I was thinking of telling him parents because I know if I had a son and he became a dad I'd want to know.

And I was thinking of messaging his ex to get her side because he could be lying about her not letting him see his son etc

OP posts:
shinynewapple · 08/09/2019 13:27

It's not for you to tell his parents, although if you decide to stay with him, you could make it a condition that he informs his parents himself.

I'm your position I would also be considering contacting his ex to find out her side of the story. Although the fact that you are considering this shows that you have lost trust with this man and your relationship is probably not going to last long term. The fall out from this will either be she tells you things from a different POV resulting in you either believing this and finishing the relationship; you discovering a half truth resulting in further arguments in your relationship- resulting in end of relationship.
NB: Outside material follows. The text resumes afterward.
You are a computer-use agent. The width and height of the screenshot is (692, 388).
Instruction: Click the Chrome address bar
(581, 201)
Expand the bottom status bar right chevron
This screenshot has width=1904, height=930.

Or the unlikely event she says that his non contact was all down to her and he was telling the truth - you've lost the trust anyway.

GlasshouseStoneThrower · 08/09/2019 13:46

Run like the wind. You know this is a really terrible sign.

LittleLongDog · 08/09/2019 14:00

And I was thinking of messaging his ex to get her side because he could be lying about her not letting him see his son etc

I would want to know this too.

Even if he’s being honest about it all I would sill need to seriously consider whether I could have a relationship with someone who abandoned their own child.

lyralalala · 08/09/2019 14:14

I was thinking of telling him parents because I know if I had a son and he became a dad I'd want to know.

Please think about the child before you take any steps that could lead to people barrelling into his life.

This isn’t about you, or his parents, or even your partner really. It’s about a small person. Whilst your partner hasn’t given a single toss about his son in any of his decisions please ensure you do.

Deal with your relationship issue between you two, but don’t bring the child into it.

BlackNoir · 08/09/2019 14:30

Sounds like you want to whip up the drama of this by contacting everyone else. Are you always so controlling and wanting to be the centre of attention OP?

Why would you want children with him before being married after finding this out?

AcrossthePond55 · 08/09/2019 14:47

No. But you certainly can tell him that him telling his parents is a condition of continuing your relationship with him.

Has he contacted the mother yet? As far as what to say, it's simple: "I'm sorry. I was wrong to walk away from our son. I would like to start paying maintenance and I would like to see him. Please let me know how you would like us to go about this". No excuses, no demands. An apology and a request. Simple.